Auch hier durften wir wieder mit der Gastfreundschaft eines Couchsurfers rechnen – Luke, der selbst nur ein Semester Chemie in Stuttgart studiert und dann wieder in die USA zurückkehrt, nahm uns in seinem Sutdentenwohnheims-Zimmer auf. Wir trafen uns im Stadtzentrum mit ihm, wo wir gleich nach einem ersten Spaziergang durch die Fußgängerzone auf eine Versammlung von Stuttgart-21-Gegnern trafen. Wie könnte es dieser Tage auch anders sein. Sehr interessant zu sehen, wie viele Generationen und sozioökonomische Klassen sich hier plötzlich für eine Sache vereinigen. Nach schwäbischen Spätzle erlebten wir dann gleich die gehobene Variante des Demonstrantentums: eine leider viel kleinere Gruppe demonstrierte für Freiheit und Demokratie in Syrien. Einer der jungen Demonstranten sprach uns an, ob wir Fragen zu der Thematik hätten, woraufhin ein älterer Kroate neben uns eine Diskussion startete, in die sich noch zwei weitere Passanten einmischten. Ein sehr schönes Beispiel lebendiger Politik-Kultur, auch wenn leider der Standpunkt des Herren (man benötige erst ein Programm/eine Agenda um effektiv etwas ändern zu können) mit dem unseren (zuerst benötigt man das Fundament einer funktionierenden Demokratie) nicht zu vereinbaren war. Ein Ziel der Demonstranten wäre jedoch trotzdem erreicht, nämlich eine gewisse Aufmerksamkeit für das Thema zu schaffen.

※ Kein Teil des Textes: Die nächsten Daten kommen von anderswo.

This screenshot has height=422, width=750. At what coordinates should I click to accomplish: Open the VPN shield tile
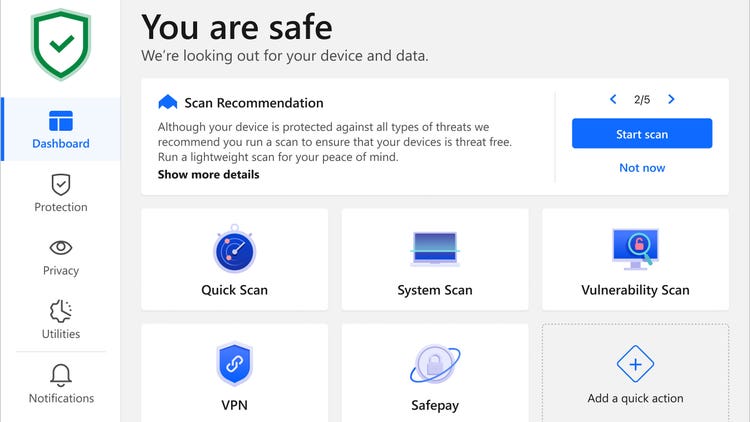(234, 365)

Stuttgart-21 wirkte danach auch gleich viel banaler. 
Nach so viel Stadtsicht, Diskussion und Umherlaufen war ein ereignisloser Abend in Lukes Studentenbude sowohl angenehm als auch angebracht. 
Am Samstag hatten wir uns dann eigentlich vorgenommen, in das im Schwarzwald gelegene Wildberg zu fahren, um ein wenig Natur mitzukriegen. Nach einem zwischenzeitlichen Abstecher nach Metzingen, wo Torben in zwei der endlos vielen Outlet-Stores dem Shoppingwahn fröhnte, erreichten wir auch tatsächlich das durchaus beschauliche Wildberg – mussten jedoch nach einer Stunde feststellen, dass wir auf dem “Panoramaweg” außerhalb des Ortes nicht allzu viel der gewünschten Natur vorfanden, sondern stattdessen den Geräuschen von Autos und Hausbau aus dem im Tal gelegenen Ort nicht entkommen konnten. Ich will Wildberg gar nicht mal schlecht reden, aber wir hatten uns schon was anderes vom Schwarzwald vorgestellt. Wir zogen also unsere Deutschlandkarte zu Rate und entschieden uns kurzfristig, nach Tübingen zu fahren. Das vom Bordstein an instandgehaltene Universitätsstädtchen liegt ganz nah an der Grenze zu “zu geleckt”, herausgeputzt und aufgehübscht – und doch, was für ein herrlicher Ort, ein ruhig gelegenes Schloss, Kleinstadtatmosphäre-Fußgängerzone und gerade genug Studentenflair, um es nicht zu bieder werden zu lassen. Beschweren konnten wir uns jedenfalls nicht über unseren Tagesausflug, von dem wir erneut nach Stuttgart zurückkehrten. Hier trafen wir uns abends mit Luke und zwei Freunden Torbens, Baha und Michael. Auch wenn wir bei einem Frauenanteil von 1/5 es nicht allzu leicht hatten, in die verschiedenen Clubs reinzukommen, verhalf die geballte Ortskenntnis uns doch zu einer fantastisch Nacht, in den aufgrund des Christopher Street Days wahrscheinlich dreimal so vollen Bars und Clubs der Stadt.
Heute früh besuchten wir dann noch mit Luke zusammen das Mercedes-Museum, welches wirklich bemerkenswert gut gestaltet und organisiert ist, so dass selbst Nicht-Auto-Freaks wie ich begeistert werden konnten. Also zusammengefasst: Demonstrationen, Partys, Unistädte, nette Leute, schwäbisches Essen und schwäbische Mundart, Kultur, Natur, Hippies, Naturwissenschaftler, ein Poetry Slam und Konzerte… alles in einem Bundesland. Wer sagt, Deutschland sei langweilig?